Transitioning from club to national teams: Training and match load profiles of international footballers
- Publication Type:
- Journal Article
- Journal of Science and Medicine in Sport, 2019, 22 (8), pp. 948 - 954
- Issue Date:
© 2019 Sports Medicine Australia Objectives: To quantify and profile the training and match loads of international footballers as they transition from club-to-camp-to-tournament contexts during multiple international tournaments. Design: Retrospective single-cohort observational study. Methods: External (session duration and count) and internal (session Rating of Perceived Exertion [s-RPE]) load data of all outfield players from the same national team were compared between club, pre-tournament camp and initial tournament phases of 3 recent international competitions.

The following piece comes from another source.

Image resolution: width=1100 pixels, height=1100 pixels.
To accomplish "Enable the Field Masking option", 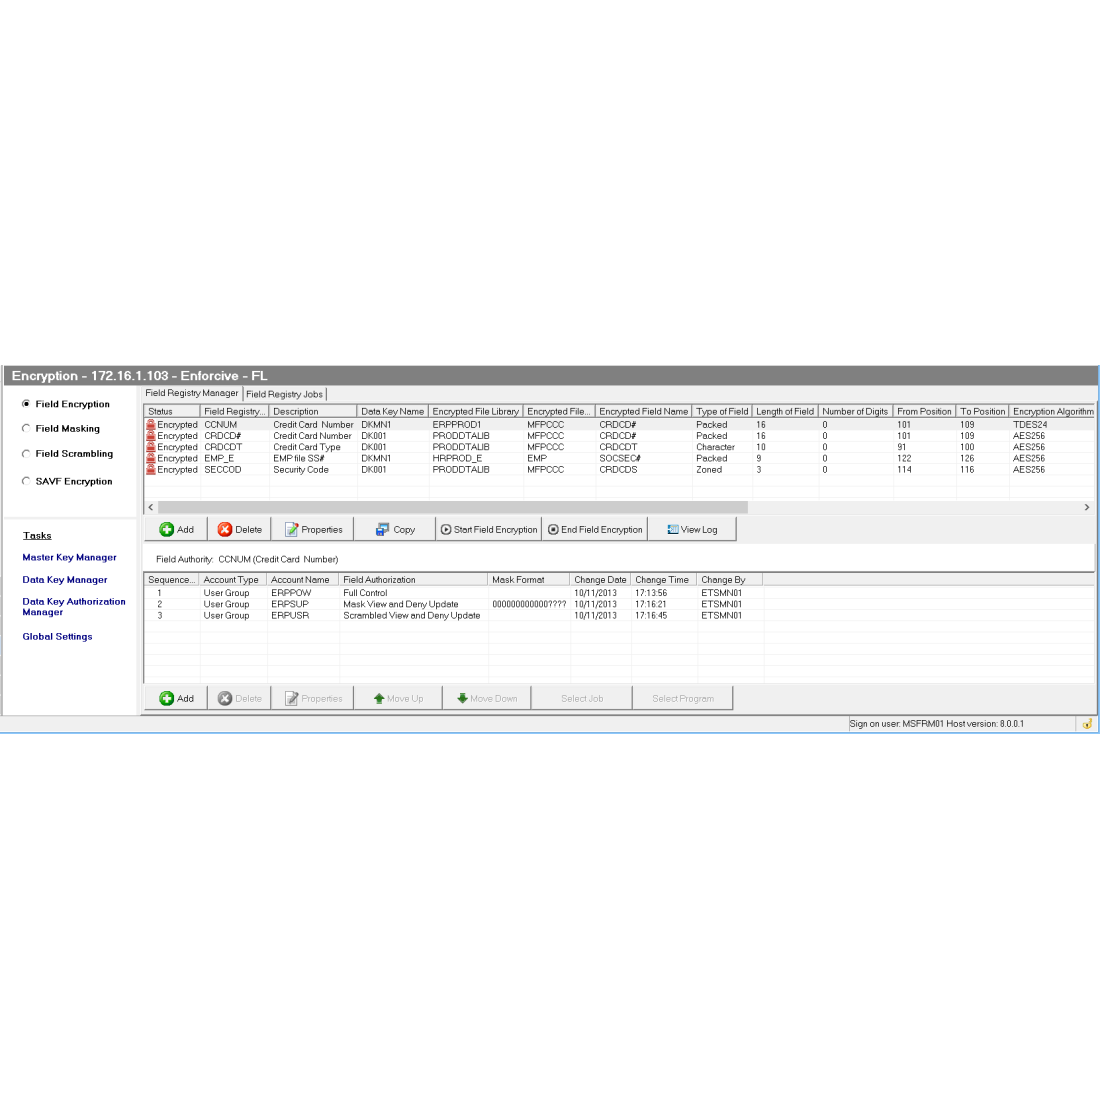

Further, load profiles were compared between each phase based on the acute:chronic (A/C) ratio using a 7 to 21-day ratio. Results: Moderate-to-large effect sizes existed for increased number of sessions (ES = 1.92; 90% CI: 1.56, 2.27) and s-RPE training load (ES = 1.16; 0.84, 1.48) from club to camp. Conversely, transitioning from camp-to-tournament showed very large effects for decreased number of training sessions (ES = −3.17; −3.47, −2.86) and s-RPE training load (ES = −2.05; −2.35, −1.75), alongside increased number of matches (ES = 1.87; 1.55, 2.18) and s-RPE match load (ES = 1.57; 1.25, 1.89). Consequently, a moderate effect was evident for increased A/C ratio during the club-to-camp transition (ES = 1.02; 0.70, 1.33), while a moderate decrease in the A/C ratio occurred during the tournament (ES = −0.76; −1.06, −0.46). Conclusions: International footballers showed expected increased training load when entering into pre-tournament camps, predominately via increased number of training sessions. Subsequent reductions in training volume coincide with increased match volume, though total load decreases. Such profiles provide insight into load accumulation transitioning from club to national teams in international footballers.